Collected data entries:

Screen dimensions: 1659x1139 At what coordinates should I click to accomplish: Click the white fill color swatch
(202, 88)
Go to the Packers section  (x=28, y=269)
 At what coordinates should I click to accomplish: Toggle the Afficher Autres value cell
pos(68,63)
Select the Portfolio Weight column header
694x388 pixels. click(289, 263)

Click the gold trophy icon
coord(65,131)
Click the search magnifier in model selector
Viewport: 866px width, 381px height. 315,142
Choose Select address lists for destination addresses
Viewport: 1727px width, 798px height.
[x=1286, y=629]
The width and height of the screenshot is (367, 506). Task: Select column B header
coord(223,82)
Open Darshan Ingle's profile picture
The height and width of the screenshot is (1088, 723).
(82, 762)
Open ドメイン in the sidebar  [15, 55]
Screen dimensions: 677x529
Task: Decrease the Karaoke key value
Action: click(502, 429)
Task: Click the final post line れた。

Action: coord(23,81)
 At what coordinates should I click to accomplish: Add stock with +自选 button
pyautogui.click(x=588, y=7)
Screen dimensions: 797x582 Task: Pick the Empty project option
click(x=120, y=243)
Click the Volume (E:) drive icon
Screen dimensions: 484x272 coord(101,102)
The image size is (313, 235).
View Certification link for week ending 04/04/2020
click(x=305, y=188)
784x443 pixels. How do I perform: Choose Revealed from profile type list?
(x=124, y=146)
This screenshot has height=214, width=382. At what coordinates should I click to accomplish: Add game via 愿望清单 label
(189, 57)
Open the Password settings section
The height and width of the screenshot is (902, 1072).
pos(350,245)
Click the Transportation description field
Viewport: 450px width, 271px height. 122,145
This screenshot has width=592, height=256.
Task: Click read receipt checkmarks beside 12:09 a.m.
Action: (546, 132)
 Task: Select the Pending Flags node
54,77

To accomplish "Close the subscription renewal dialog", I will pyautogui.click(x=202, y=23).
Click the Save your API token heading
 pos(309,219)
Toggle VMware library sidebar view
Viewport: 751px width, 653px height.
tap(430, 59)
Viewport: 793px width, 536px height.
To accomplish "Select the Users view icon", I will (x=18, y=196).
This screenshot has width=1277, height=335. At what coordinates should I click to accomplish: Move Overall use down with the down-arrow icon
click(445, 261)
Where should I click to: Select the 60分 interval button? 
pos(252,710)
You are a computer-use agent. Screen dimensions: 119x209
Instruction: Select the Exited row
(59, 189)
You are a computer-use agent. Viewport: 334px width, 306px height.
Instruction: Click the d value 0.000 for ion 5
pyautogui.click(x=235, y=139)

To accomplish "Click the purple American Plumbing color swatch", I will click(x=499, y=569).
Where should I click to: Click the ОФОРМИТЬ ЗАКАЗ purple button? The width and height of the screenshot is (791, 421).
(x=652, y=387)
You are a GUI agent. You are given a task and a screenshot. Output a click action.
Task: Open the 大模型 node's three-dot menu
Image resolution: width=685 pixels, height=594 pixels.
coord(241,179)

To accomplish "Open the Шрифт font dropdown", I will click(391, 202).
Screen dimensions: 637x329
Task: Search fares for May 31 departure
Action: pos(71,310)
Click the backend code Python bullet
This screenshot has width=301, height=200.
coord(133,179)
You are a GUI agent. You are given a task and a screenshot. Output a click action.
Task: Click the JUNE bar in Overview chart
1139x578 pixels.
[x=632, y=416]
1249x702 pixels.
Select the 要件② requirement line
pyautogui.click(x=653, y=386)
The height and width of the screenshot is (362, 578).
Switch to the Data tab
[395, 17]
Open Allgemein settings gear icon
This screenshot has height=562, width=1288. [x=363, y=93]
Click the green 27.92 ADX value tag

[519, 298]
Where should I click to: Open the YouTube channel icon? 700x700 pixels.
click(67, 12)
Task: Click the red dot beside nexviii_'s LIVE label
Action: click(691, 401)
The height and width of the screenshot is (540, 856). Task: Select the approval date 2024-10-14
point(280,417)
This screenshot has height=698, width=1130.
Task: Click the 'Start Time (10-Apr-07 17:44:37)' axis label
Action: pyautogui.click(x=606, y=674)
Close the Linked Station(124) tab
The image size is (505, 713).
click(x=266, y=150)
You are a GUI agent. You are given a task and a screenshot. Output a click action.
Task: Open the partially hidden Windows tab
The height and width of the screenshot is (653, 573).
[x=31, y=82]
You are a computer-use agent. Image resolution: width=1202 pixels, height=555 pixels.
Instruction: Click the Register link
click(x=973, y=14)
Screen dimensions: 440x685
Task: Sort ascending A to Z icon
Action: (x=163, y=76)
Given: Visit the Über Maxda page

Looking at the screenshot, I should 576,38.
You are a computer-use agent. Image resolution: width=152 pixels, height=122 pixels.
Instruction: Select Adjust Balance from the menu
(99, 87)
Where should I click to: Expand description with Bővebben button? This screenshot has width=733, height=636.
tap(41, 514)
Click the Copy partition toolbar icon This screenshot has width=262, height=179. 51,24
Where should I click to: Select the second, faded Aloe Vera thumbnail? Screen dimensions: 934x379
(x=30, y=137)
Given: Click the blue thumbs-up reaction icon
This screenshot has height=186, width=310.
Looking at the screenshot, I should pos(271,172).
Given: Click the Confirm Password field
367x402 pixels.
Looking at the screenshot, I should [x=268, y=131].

# [Task statement]
Looking at the entries above, say how many lines hold the word "computer". Offer no other text.

# [Task result]
4